Artificial intelligence is proving to be a boon to insurance companies that seek to make the most out of the treasure trove of data they possess. Properly harnessed, the technology can benefit both insurers and customers through more accurate and personalised products and services.
In late 2019, major Japanese insurer Mitsui Sumitomo Insurance Co. revealed that it had partnered with Silicon Valley-based AI start-up dotData to create a digital platform known as MS1 Brain. Launched in February, MS1 Brain analyses customer data such as contract details and history, accident information, and lifestyle changes, to predict customer needs and offer the products and services that match those needs. The platform also helps generate more targeted customer communications, including personalised videos on products and services.

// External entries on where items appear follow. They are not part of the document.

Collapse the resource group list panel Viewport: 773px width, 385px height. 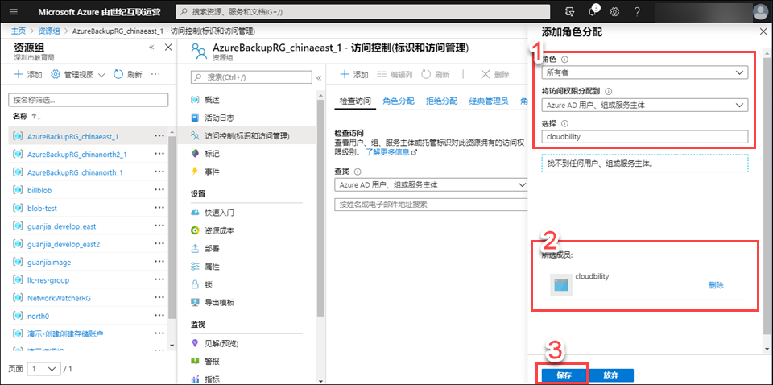152,48
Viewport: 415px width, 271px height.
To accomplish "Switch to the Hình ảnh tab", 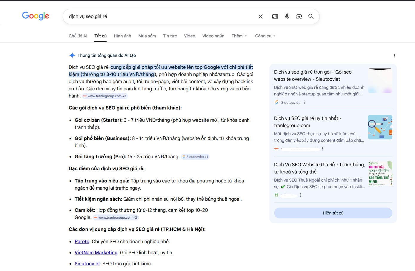I will 122,36.
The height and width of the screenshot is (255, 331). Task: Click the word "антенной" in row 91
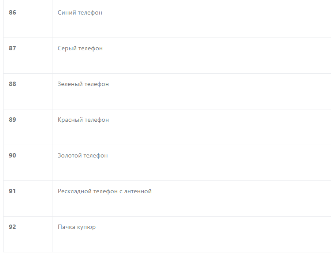point(138,191)

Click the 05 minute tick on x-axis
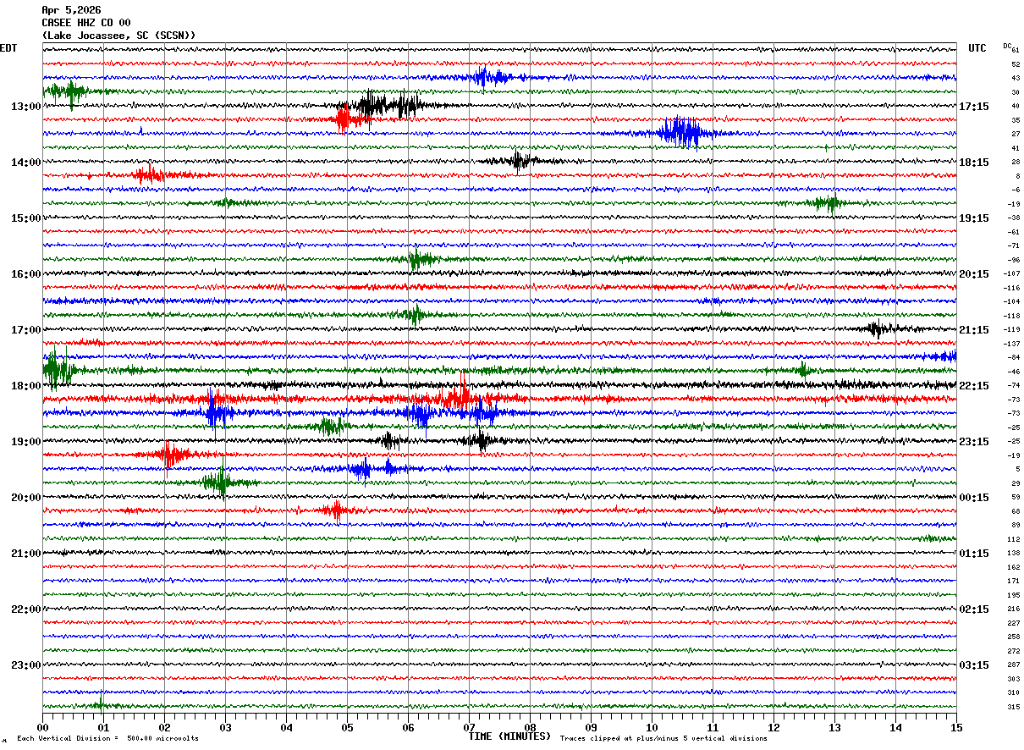coord(347,727)
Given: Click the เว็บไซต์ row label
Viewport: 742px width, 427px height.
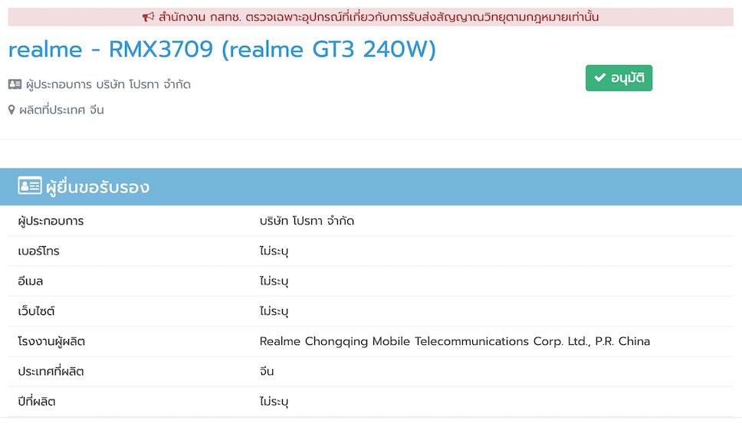Looking at the screenshot, I should [x=37, y=311].
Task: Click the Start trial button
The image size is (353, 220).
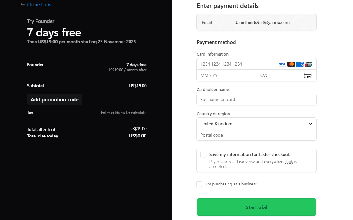Action: tap(256, 207)
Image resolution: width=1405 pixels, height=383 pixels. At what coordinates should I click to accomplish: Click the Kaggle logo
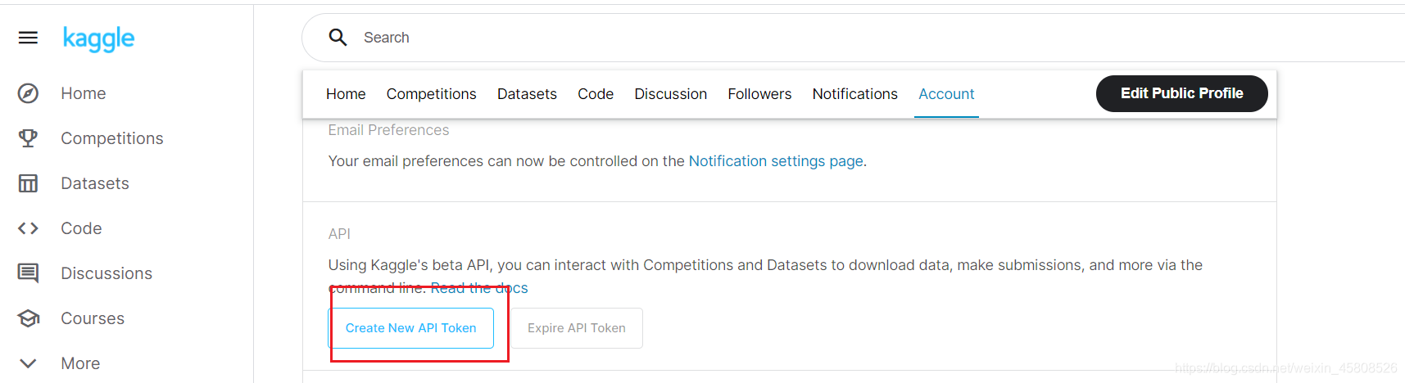click(x=98, y=38)
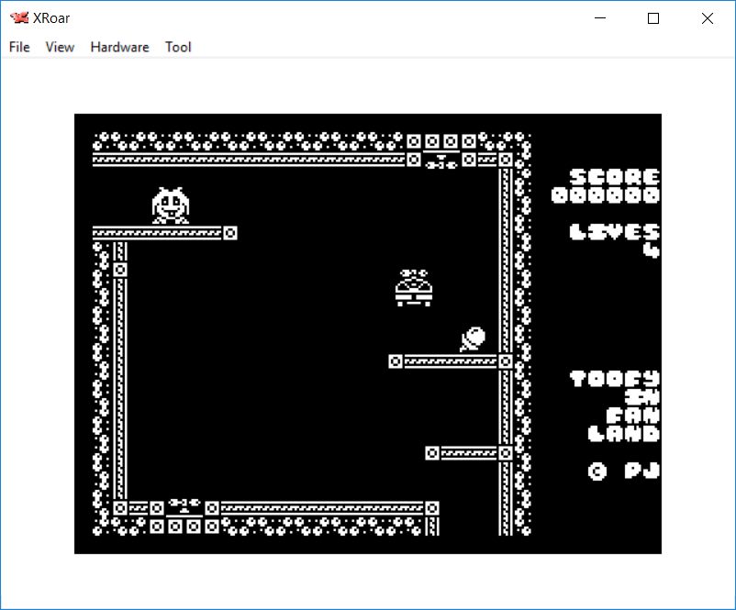Pick the round ball item on the platform

(474, 338)
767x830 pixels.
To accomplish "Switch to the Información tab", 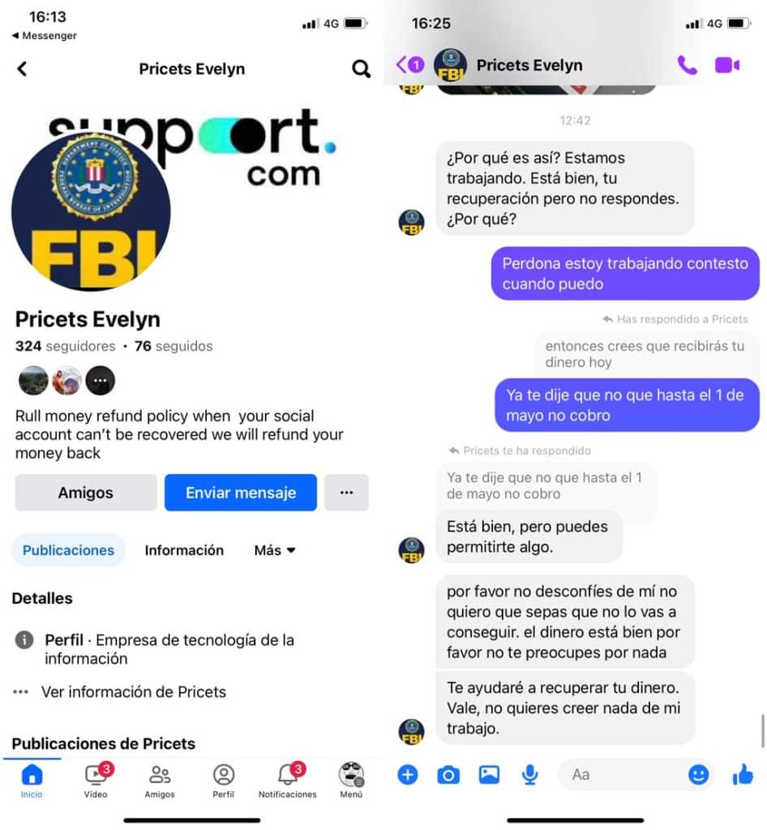I will 184,550.
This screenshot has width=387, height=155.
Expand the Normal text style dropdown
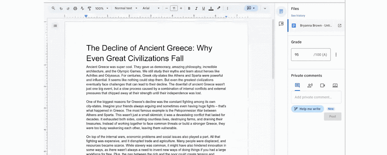coord(126,8)
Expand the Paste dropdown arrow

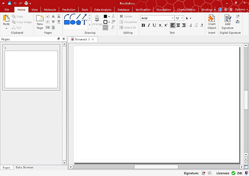(x=6, y=27)
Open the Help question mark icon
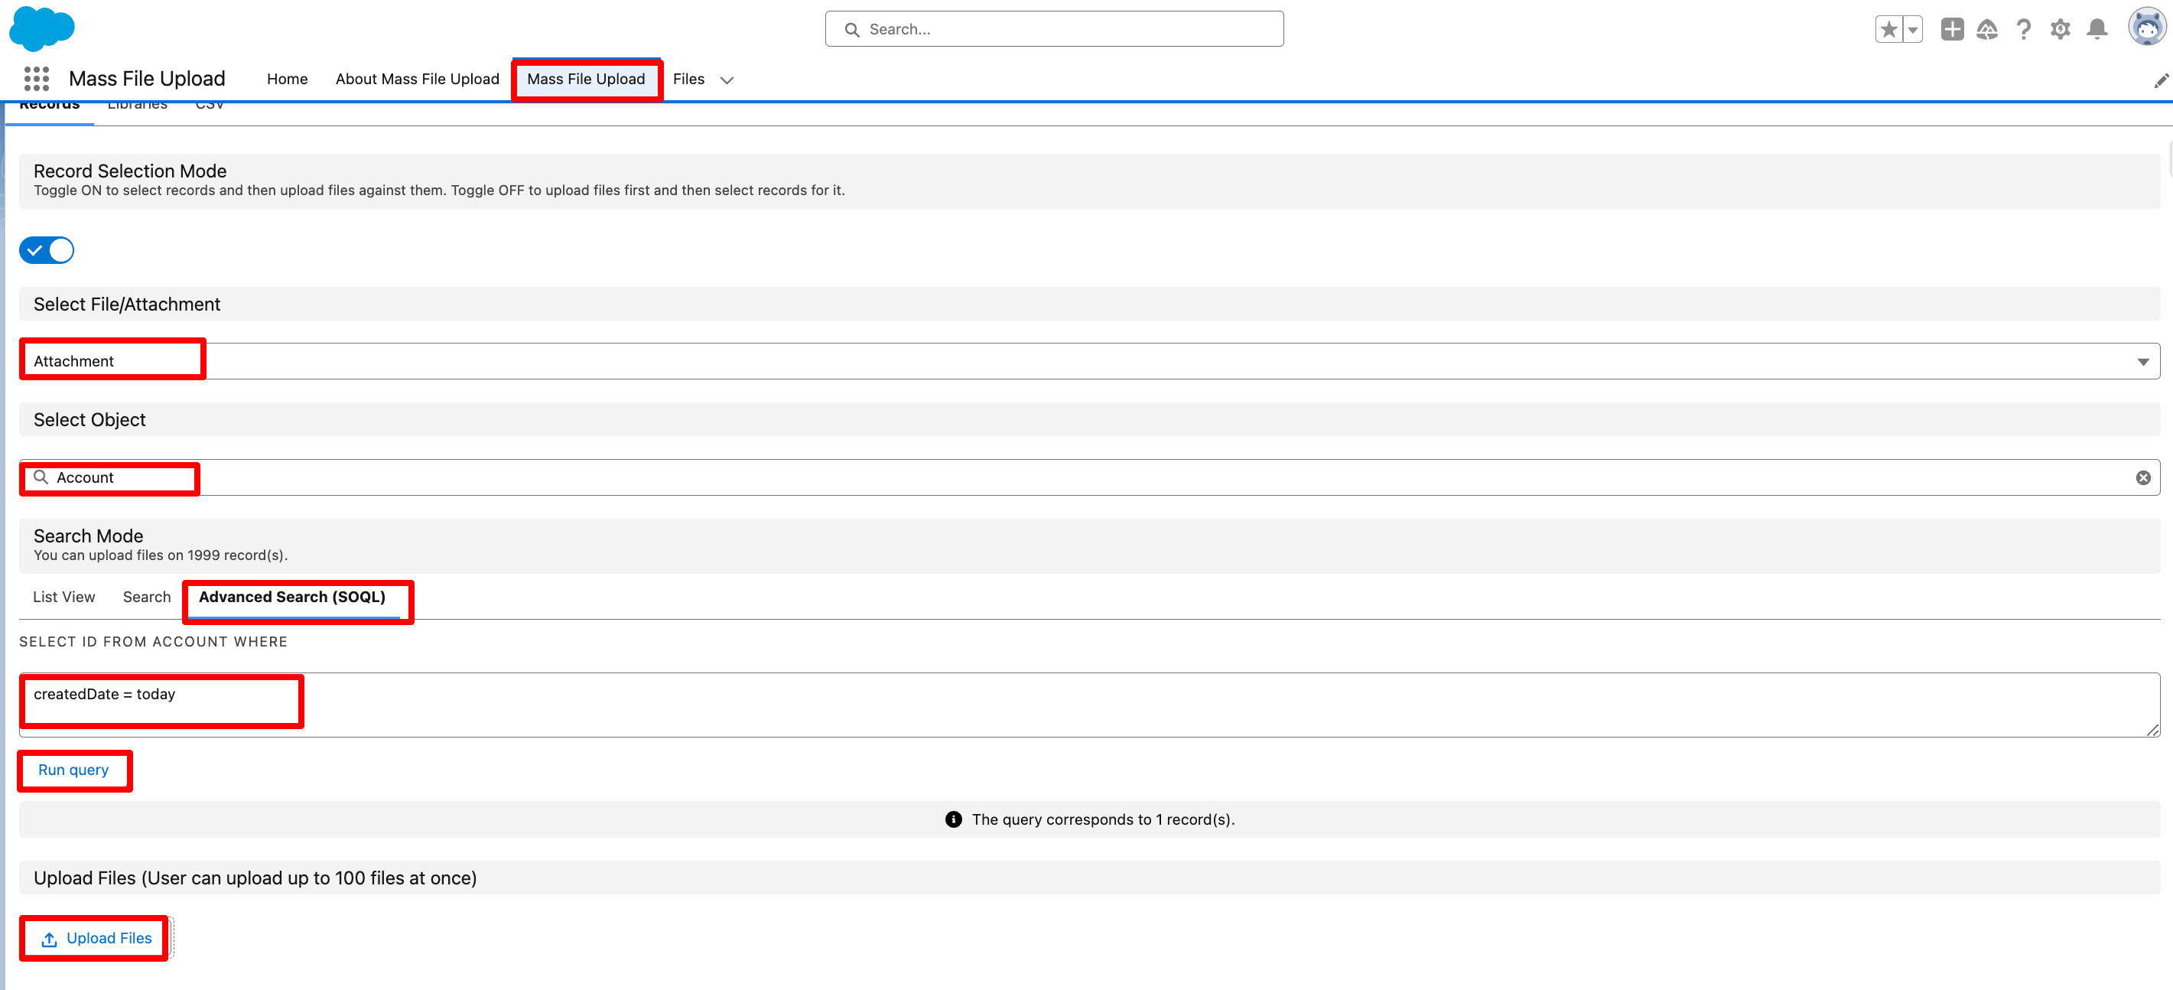The width and height of the screenshot is (2173, 990). [x=2023, y=30]
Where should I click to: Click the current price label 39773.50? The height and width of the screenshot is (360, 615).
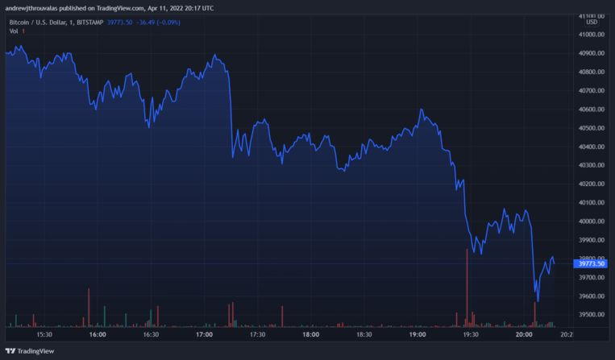tap(592, 263)
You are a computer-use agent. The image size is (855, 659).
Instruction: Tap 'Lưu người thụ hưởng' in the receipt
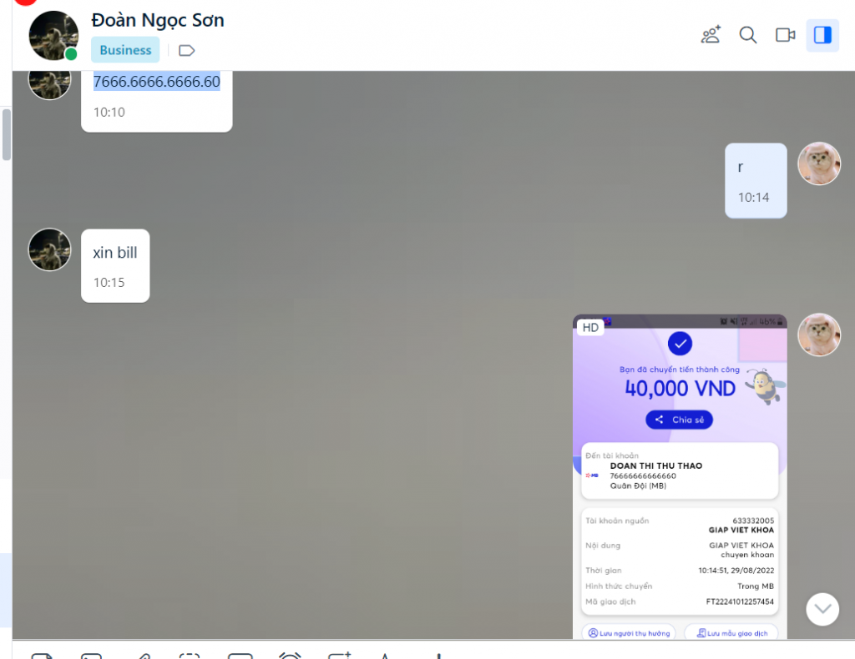(x=628, y=633)
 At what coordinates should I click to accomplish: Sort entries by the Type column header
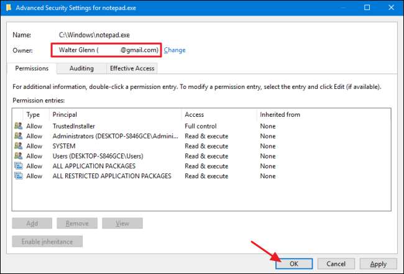tap(34, 115)
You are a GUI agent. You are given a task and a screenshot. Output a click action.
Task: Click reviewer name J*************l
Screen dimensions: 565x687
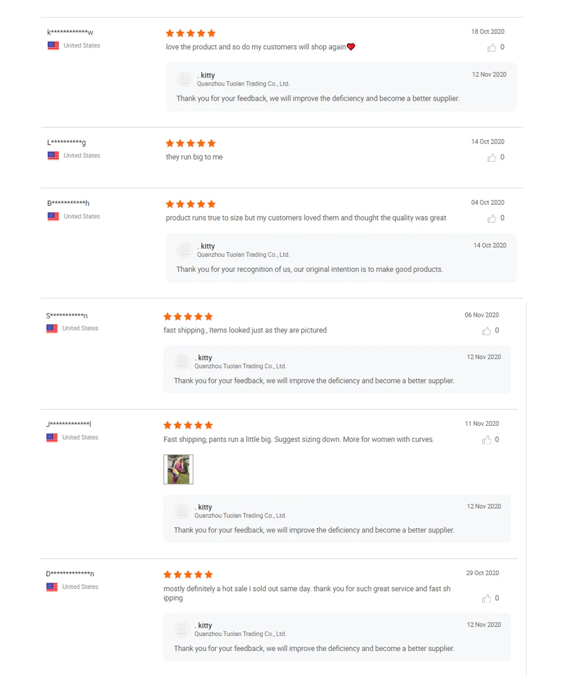tap(69, 424)
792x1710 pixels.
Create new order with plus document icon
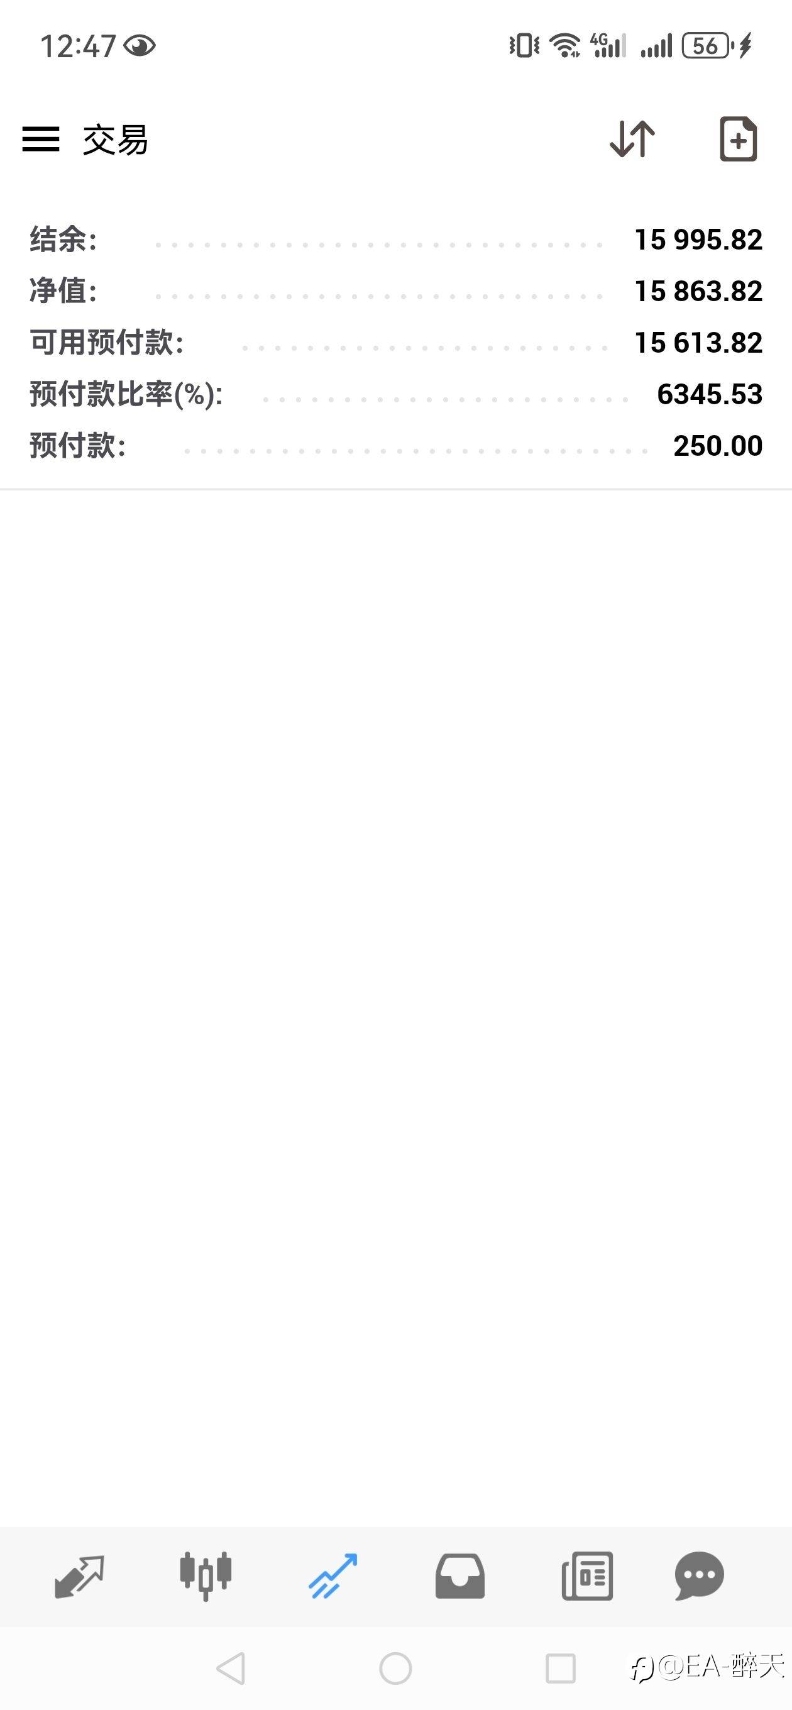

“MS&AD, the world’s fifth-largest property and casualty company, wanted to leverage digital transformation as a core strategy to help create richer, more rewarding customer experiences for Mitsui Sumitomo Insurance, their insurance arm,” Shinichiro Funabiki, senior executive officer, CIO, CISO, and CDO of MS&AD Insurance Group, told Insurance Business.
“The idea of leveraging data to provide customers more tailored product recommendations meant that machine learning and AI would be critical tools in the arsenal. In order to achieve their vision of creating their ‘MS1 Brain’ recommendation platform, MS&AD worked with dotData to deploy dotData’s AutoML 2.0 platform – dotData Enterprise – to quickly scale and build AI and ML models in days, instead of months.”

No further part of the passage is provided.